Lo cierto es que la cúspide del sistema ha encontrado desde hace algunos años un refinado sistema de control gracias a las nuevas tecnologías: a través del control de las redes sociales –por ejemplo, Weibo, el Twitter de China- dejaban pasar protestas contra gobiernos locales ineficaces o corruptos, a modo de alerta, sin perjuicio de cerrar el grifo cuando las críticas podían ser peligrosas, como sucedía de hecho cada vez con más frecuencia, gracias al prestigio global alcanzado por líderes de opinión espontáneos.

Xi Jinping tiene en la mente la caída del coloso soviético, y no parece dispuesto a que se repita la historia.
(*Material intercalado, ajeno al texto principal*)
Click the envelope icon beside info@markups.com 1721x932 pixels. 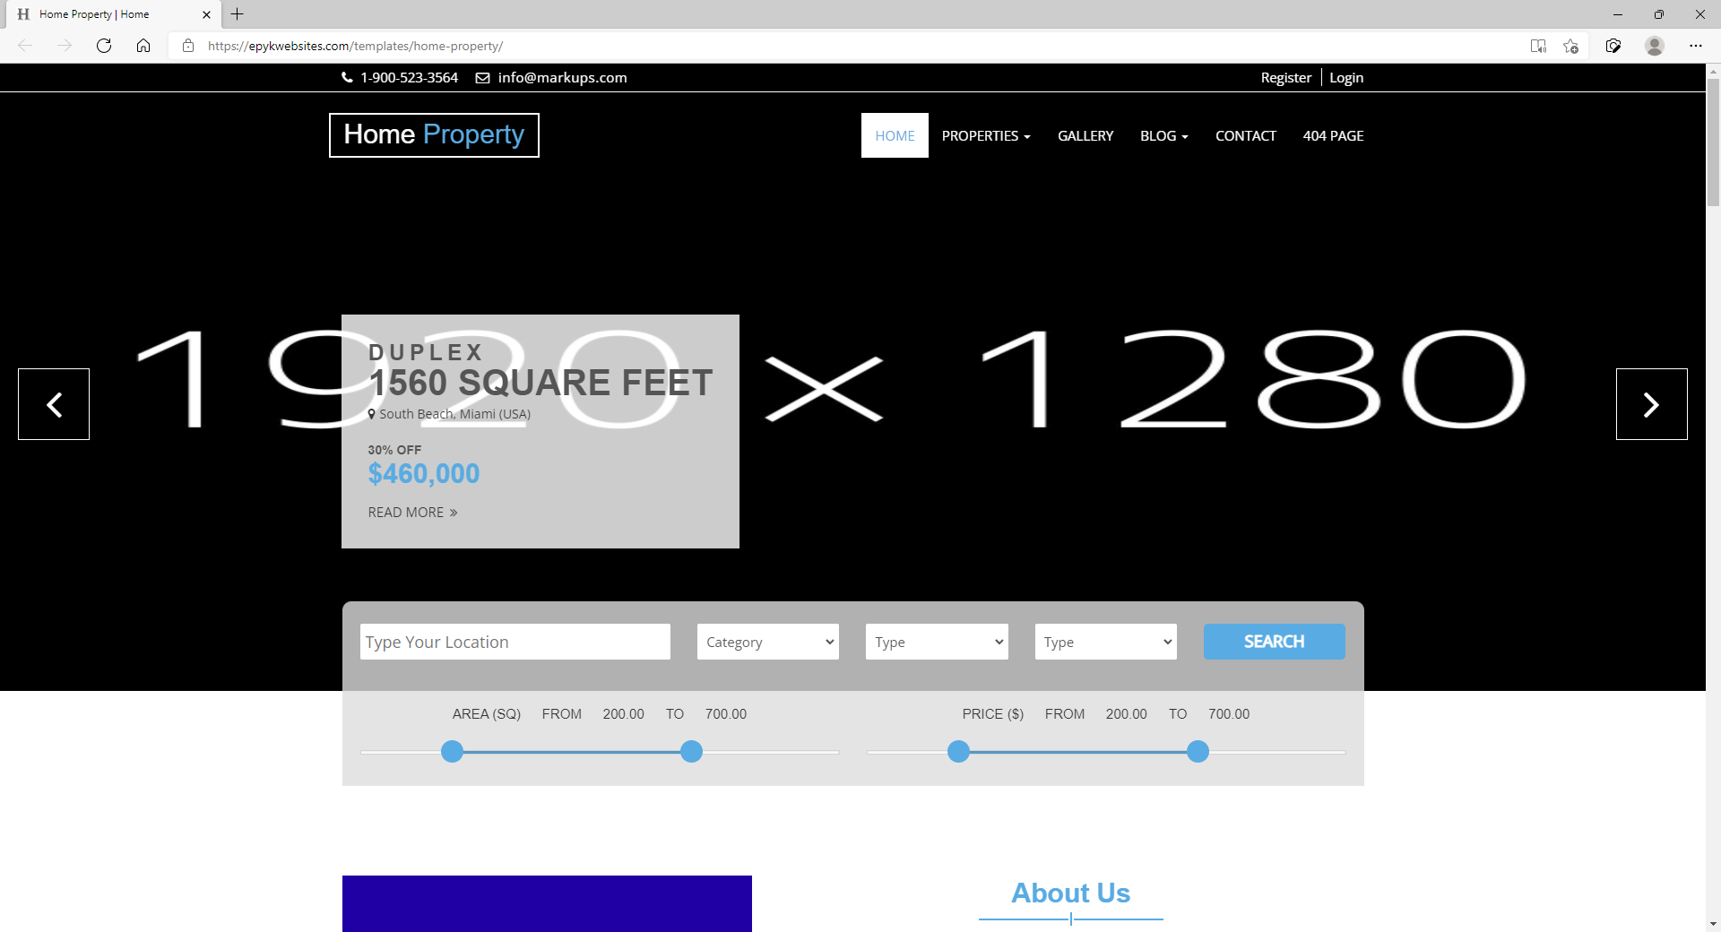(481, 78)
Desde que llegó a la cúspide del poder, ha ido desplegando un sistema de vigilancia y represión de los ciudadanos críticos, a la vez que utiliza las posibilidades de la informática para construir un nuevo culto a la personalidad, que tiene ya, incluso, refrendo a través de las  enmiendas a la constitución aprobadas en 2018.
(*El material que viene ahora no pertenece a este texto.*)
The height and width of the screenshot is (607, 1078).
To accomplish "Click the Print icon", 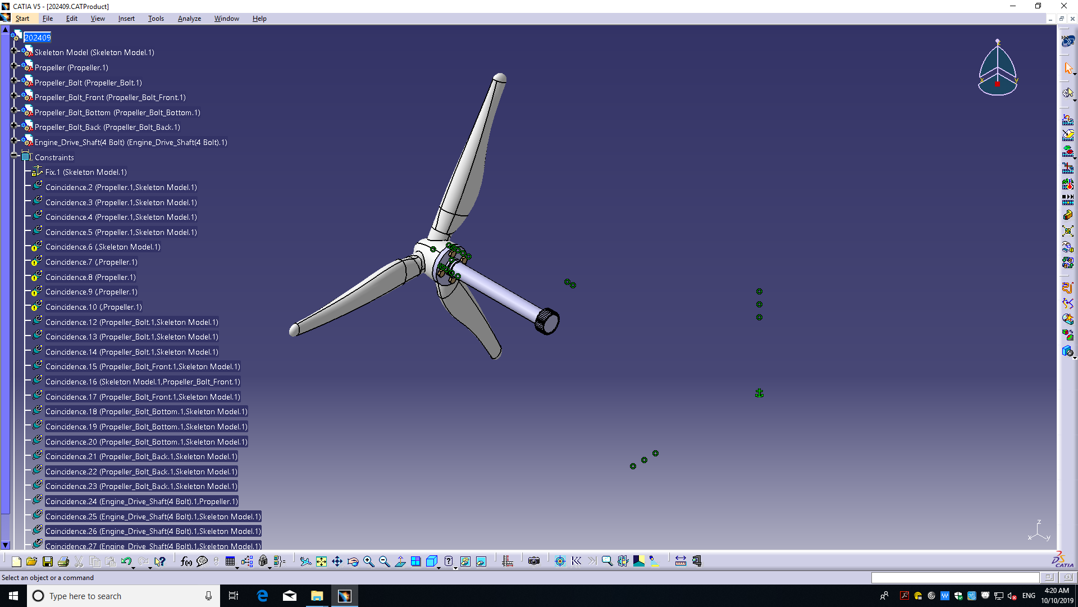I will 63,561.
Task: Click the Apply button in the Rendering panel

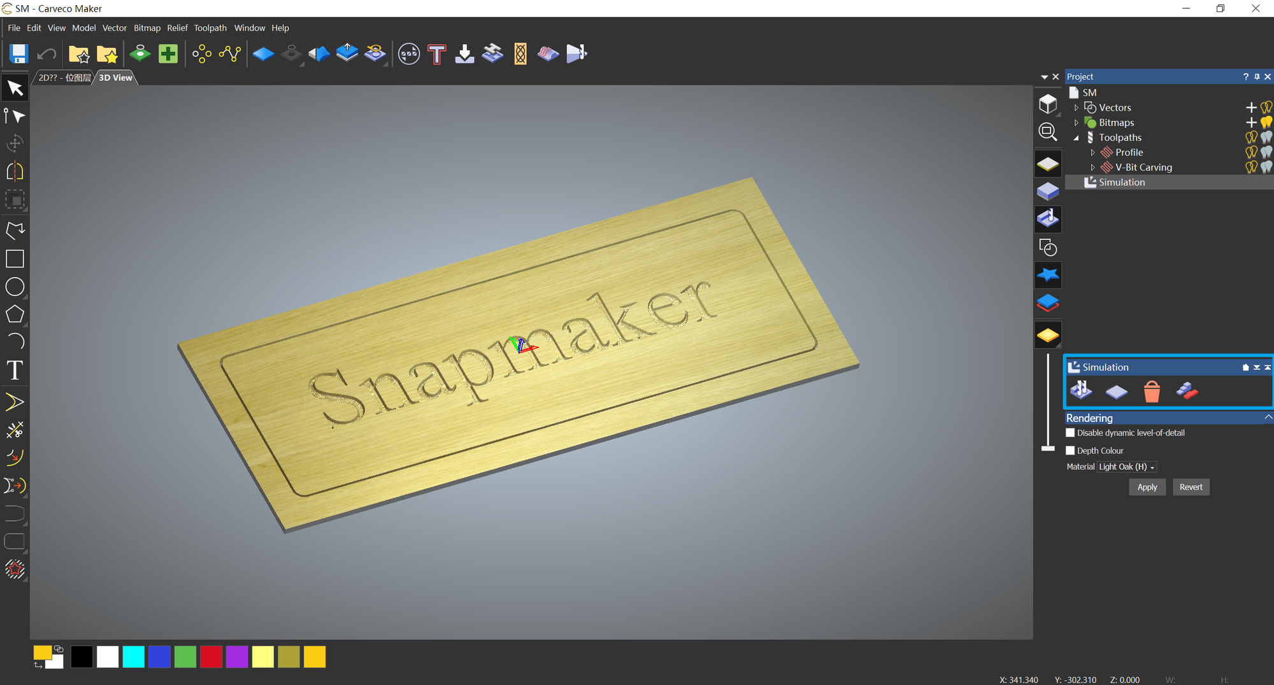Action: coord(1147,487)
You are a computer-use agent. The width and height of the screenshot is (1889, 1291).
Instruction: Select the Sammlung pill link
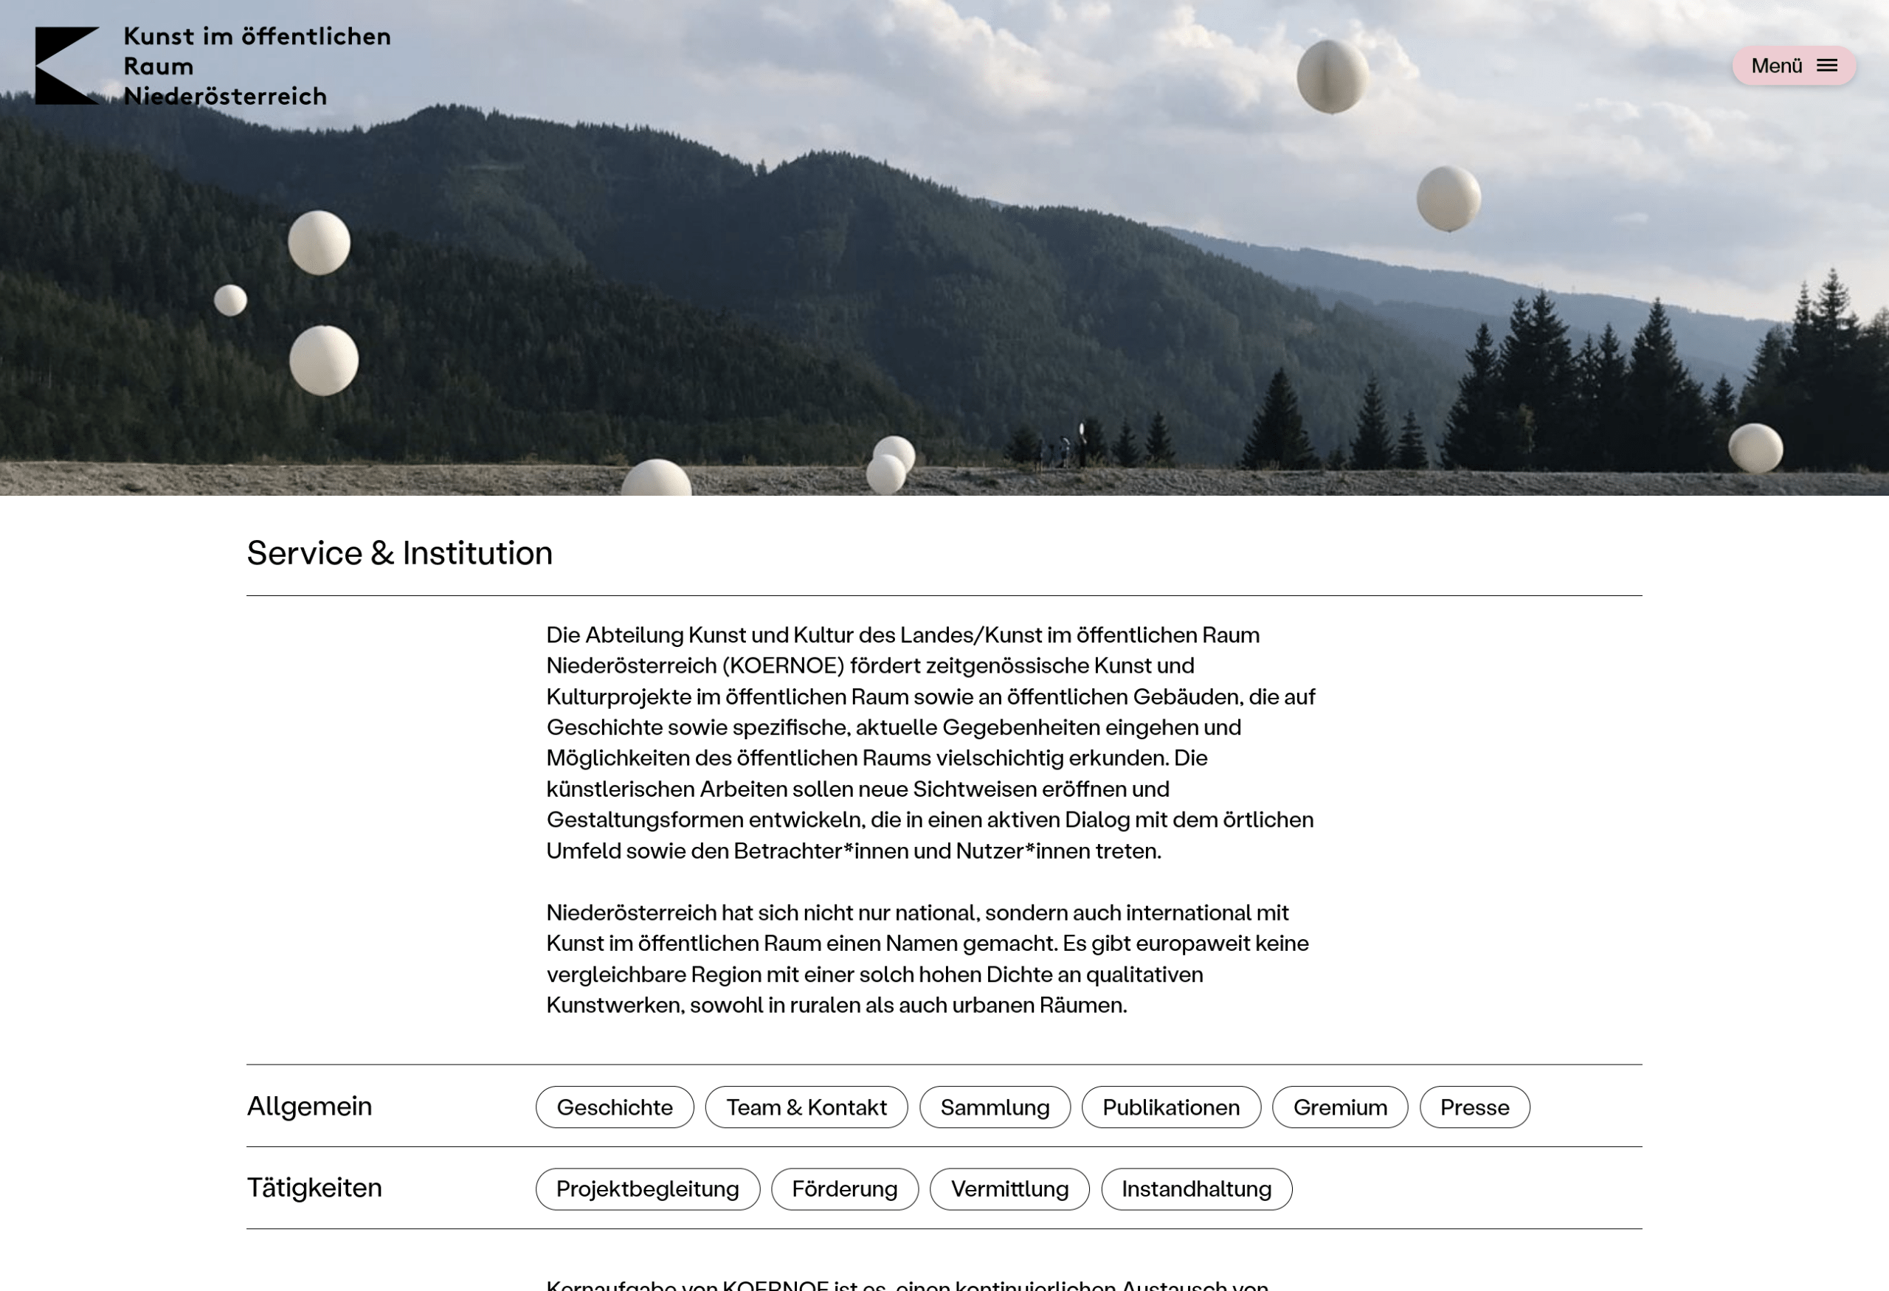click(x=994, y=1107)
En Europa o Estados Unidos se sigue discutiendo sobre el control del reconocimiento facial, la amplitud de las instalaciones de videocámaras, la privacidad de la mensajería electrónica o la utilización de las historias médicas de los pacientes. Pekín viene aplicando esos instrumentos técnicos al pleno control de los ciudadanos: se justifica para evitar desplazamientos que contribuyan a la expansión de la epidemia pero, de hecho, permite a las autoridades saber en todo momento si cada ciudadano está donde debe estar… Un programa de Alibaba, bajo la dirección del Estado, cruza datos sobre presencia en zonas de riesgo o contactos con personas infectadas.

 

Se estima que unos 700 millones de chinos sufren alguna forma de restricción de sus movimientos, aparte del bloqueo total de algunas provincias: se incrementa la insatisfacción ciudadana ante la paradoja de la adopción de medidas tan radicales –unos 50 millones de personas sufren la insólita cuarentena, no sólo en la provincia de Hebei- después del deliberado silencio precedente. No parece tampoco que esas medidas estén en consonancia con la información oficial positiva sobre la evolución decreciente de la epidemia. Resultó significativa la expulsión de los corresponsales del Wall Street Journal.

Y el miedo se expande por el mundo, con difícilmente evitables consecuencias económicas negativas. Pero son quizá más graves los atentados a derechos humanos básicos implícitos en esta coyuntura, como la reciente detención de dos profesores universitarios de la oposición. Los virus no conocen fronteras. Las libertades, sí.